When your contract expires, pay close attention to the details of your renewal offer.
Companies can only offer you what they have at the moment. Their job is to extract as much money as they can from you, not to get you the best deal.
To save money on your energy bill, compare your provider’s renewal offer with competitors’ plans and rates.
The best way to save money is to shop and compare plans based on your home’s unique usage profile. Ten minutes can save you hundreds of dollars.
Your contract has expired
When your electricity contract expires, and you don’t renew with your provider or switch to another, you are placed on a variable “holdover” rate.
Holdover rates are unpredictable as they can vary with market conditions. Therefore, if your contract has expired, it is time to act.
The best way to save is to shop with your home’s unique usage profile on ComparePower and switch providers.
Switching providers is easy and only takes a few minutes, but it can save you hundreds of dollars a year.
You have a tiered-rate energy plan or one with usage credits.
A tiered rate electricity plan discloses the price you’ll pay for exactly 500, 1,000, and 2,000 kWh usage per month. It is not a range.
If you’re not careful, using a kilowatt above or below those usage points can lead to dramatic changes in cost.
After Texas deregulated its energy sector in the early 2000s, the Public Utility Commission of Texas (PUCT) required retail electricity providers to disclose rates at three usage levels: 500, 1,000, and 2,000 kilowatt-hours (kWh).
This enabled electricity providers to advertise incredibly low rates at exactly 500, 1000, or 2000 kWh usage.
Known as teaser rates, these cheap and eye-catching rates entice shoppers with prices that are too good to be true.
Almost no one uses precisely 500, 1000, or 2000 kWh monthly.
While it’s possible to consume, on average, 1000 kWh of electricity each month, your usage will fluctuate dramatically from one month to the next month, especially during summer in Texas.
There are tiered rate plans where the rate per kilowatt-hour can increase as much as 20 cents or more if customers exceed 1,000 kWh per month – even by one kilowatt.
Consequently, you will likely find yourself paying much more than you anticipated when you choose an energy plan with a tiered rate structure.
How can you tell if a plan has a tiered-rate structure and if it’s suitable for your home?
There are various tiered energy rates, including flat fees and credits based on specific kWh usage or a combination.
To determine if a rate seems too good to be true, look at the plan’s electricity facts label (EFL) and carefully review it.
Bill credits are another way electricity companies advertise cheap rates.
Energy companies trick consumers into thinking they are getting a super-low rate by including a steep discount (called a usage credit) at exactly 500, 1000, or 2000 kWh of usage.
Like tiered-rate plans, you only get the discount at a specific usage point or range.

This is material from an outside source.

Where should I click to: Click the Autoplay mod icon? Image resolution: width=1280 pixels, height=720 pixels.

For example, if you use between 1,000 – 2,000 kWh per month.
Anything outside of the specified rate of the range will cost you more.
Tiered or usage credit plans can work to your advantage. A tiered or usage credit plan might be right for you when you shop and compare plans with your home’s historical usage profile.

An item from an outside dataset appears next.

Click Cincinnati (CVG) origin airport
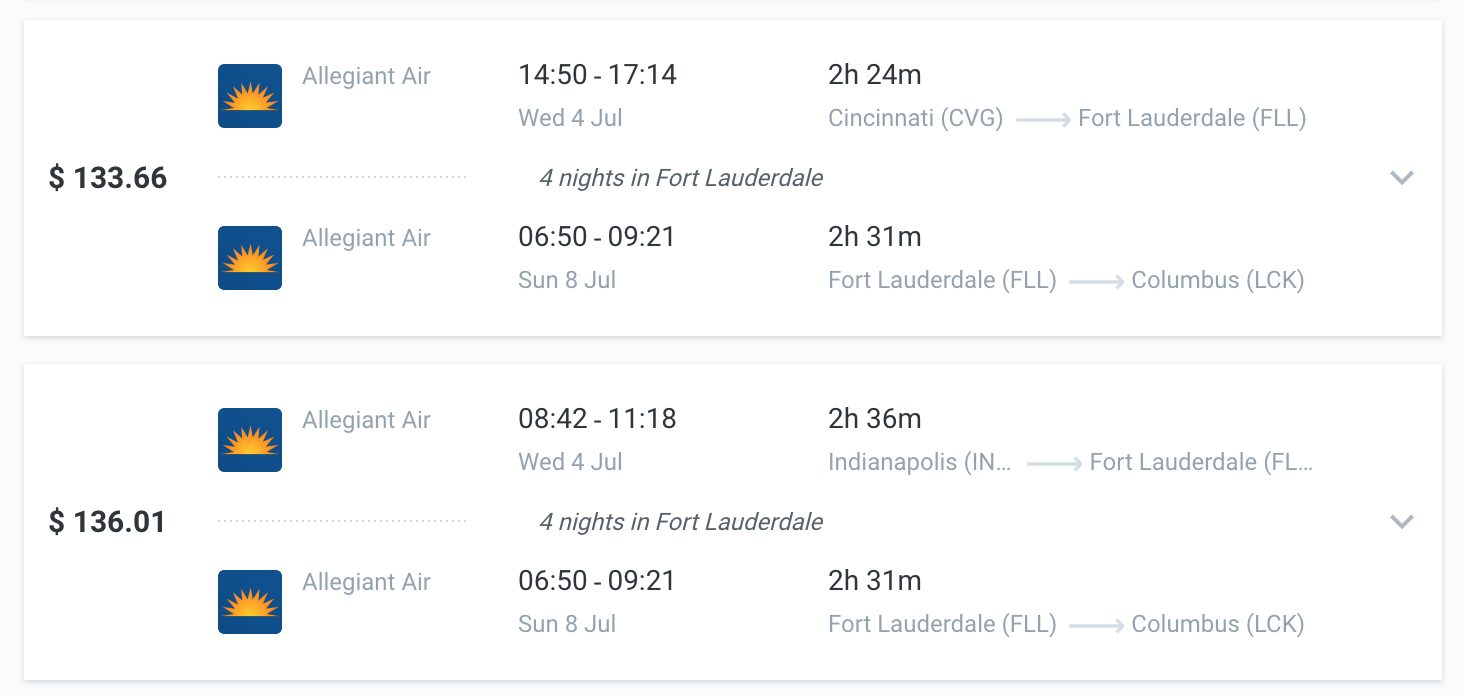click(915, 118)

You won’t have to worry about tiers and credits on ComparePower. Simply enter your usage history, and we’ll instantly do the math for you to calculate your best plan and rate. No tricks or gimmicks.
How to Lower High Electric Bill FAQs
How can I reduce my electric bill?
The best way to reduce your electricity bill is to ensure that your energy plan is ideal for the usage profile of your home. Enter the historical usage of your home on ComparePower.com to find the right plan for your home in minutes.
What is a typical electric bill in Texas?
The average retail price of residential electricity in Texas is 13.15 cents/kWh, according to the U.S. Energy Information Administration. If the typical Texan uses 1,132 kWh/month on average, at 13.15 cents/kWh, the electric bill would be around $148.90.